The e-surv house price index was published on the 14th September. It shows that the average house price was £226,243, which is a 0.1% increase from the previous month. This represents a 2.6% increase annually. The e-Surv report includes cash sales so in a more accurate index than those published by Nationwide and Halifax.

It tells a similar story to the Land Registry report for July: there is a definite North-South divide, and prices in London and the South-east are skewing the results quite drastically. In Kensington and Chelsea, house prices have risen by a whopping 31%, whilst in Blackpool prices dropped by 3.1%.

So, while prices in London keep rising, a lot of areas in the North of England are seeing prices drop, in some places by over 5%.

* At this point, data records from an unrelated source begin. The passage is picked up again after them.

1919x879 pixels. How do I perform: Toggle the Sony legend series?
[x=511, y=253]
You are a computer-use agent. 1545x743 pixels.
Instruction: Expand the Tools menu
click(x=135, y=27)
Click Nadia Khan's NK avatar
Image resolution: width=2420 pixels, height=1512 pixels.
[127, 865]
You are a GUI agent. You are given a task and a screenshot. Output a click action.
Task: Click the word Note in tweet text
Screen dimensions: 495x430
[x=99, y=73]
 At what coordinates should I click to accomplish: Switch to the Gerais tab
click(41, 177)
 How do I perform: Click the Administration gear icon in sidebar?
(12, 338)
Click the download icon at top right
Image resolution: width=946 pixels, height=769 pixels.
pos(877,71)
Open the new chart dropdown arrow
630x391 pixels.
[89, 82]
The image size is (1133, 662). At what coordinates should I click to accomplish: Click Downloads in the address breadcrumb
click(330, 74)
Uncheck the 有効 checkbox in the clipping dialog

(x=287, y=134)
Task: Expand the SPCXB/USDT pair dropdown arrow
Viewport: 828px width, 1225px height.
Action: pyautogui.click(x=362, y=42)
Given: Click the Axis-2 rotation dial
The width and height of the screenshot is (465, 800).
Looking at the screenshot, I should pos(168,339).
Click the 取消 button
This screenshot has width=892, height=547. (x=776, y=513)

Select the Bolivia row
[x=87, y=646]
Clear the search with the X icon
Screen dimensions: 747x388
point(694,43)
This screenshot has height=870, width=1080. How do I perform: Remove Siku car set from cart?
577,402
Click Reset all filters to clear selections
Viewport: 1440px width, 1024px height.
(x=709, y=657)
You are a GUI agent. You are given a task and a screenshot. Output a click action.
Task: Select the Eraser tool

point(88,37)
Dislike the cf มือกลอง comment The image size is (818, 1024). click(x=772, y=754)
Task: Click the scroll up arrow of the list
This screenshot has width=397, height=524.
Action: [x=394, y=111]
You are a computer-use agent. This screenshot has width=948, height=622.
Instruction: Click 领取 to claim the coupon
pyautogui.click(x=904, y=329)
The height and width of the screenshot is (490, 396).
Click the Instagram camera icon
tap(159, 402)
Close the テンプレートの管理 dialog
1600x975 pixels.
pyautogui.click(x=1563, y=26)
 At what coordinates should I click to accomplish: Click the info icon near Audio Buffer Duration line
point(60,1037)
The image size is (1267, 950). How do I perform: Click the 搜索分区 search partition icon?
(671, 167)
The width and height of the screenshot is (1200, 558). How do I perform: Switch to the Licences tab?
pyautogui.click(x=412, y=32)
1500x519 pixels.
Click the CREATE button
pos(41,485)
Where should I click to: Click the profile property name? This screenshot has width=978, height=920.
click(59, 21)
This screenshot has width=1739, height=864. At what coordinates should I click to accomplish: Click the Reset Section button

David Newnes, director of LSL Property Services, comments:

The housing market demonstrated its resilience in August, as both house prices and sales activity rose, highlighting the underlying demand from buyers. In place of the usual seasonal slowdown, transactions bounced back by 2.5% in August. However, rather than signalling a radical shift in the housing market, the improvement reflects a mini-resurgence following more sluggish buyer activity earlier in the summer, affected by a combination of the Jubilee bank holiday and historically heavy rainfall. In reality, obtaining a big enough mortgage remains a hurdle for thousands of first-time buyers, despite the government’s NewBuy scheme. While a lack of stock continues to support house prices, it is cash buyers and the equity rich that are providing the impetus for short-term improvements in the market.

However, it’s not a homogenous picture across England and Wales. With wealthier investors playing a pivotal role in the national housing market, there is an increasing divide between the North and South. London, the South East and the South West - where there are greater concentrations of wealthier buyers - are the key driving forces at present, and are seeing the fastest rate of annual price growth. Even within cities, local markets are running at completely different paces. In London, for instance, Kensington & Chelsea is seeing five times the annual price growth of a less affluent borough such as Lewisham.

In light of the difficult economic backdrop, it’s encouraging to see the government place the housing sector in the limelight, extending its shared equity scheme First Buy and supporting new house building. However, to reignite the recovery in the national housing market, these measures need to be supported by a concerted effort from lenders to help unlock the lower tiers, supplying appropriate credit to those first-time buyers who need it most.

The Bank of England target for house price growth is 2%, if house prices (however skewed by London prices) continue to show the kind of increases we have seen over recent months; annual house price growth will be more like 2.5% or even 3%.

Due to the regional differences between North and South, and the huge variance caused by prices in Kensington and Chelsea when compared to northern cities, bargains can still be found for the buy to let landlord (or wannabe BTL landlord). The old rules stay the same: look for something that meets your target tenants’ needs – e.g. close to the university if you’re looking for student tenants; or close to good schools if it’s families you want to attract.

This information should not be interpreted as financial advice. Mortgage and loan rates are subject to change.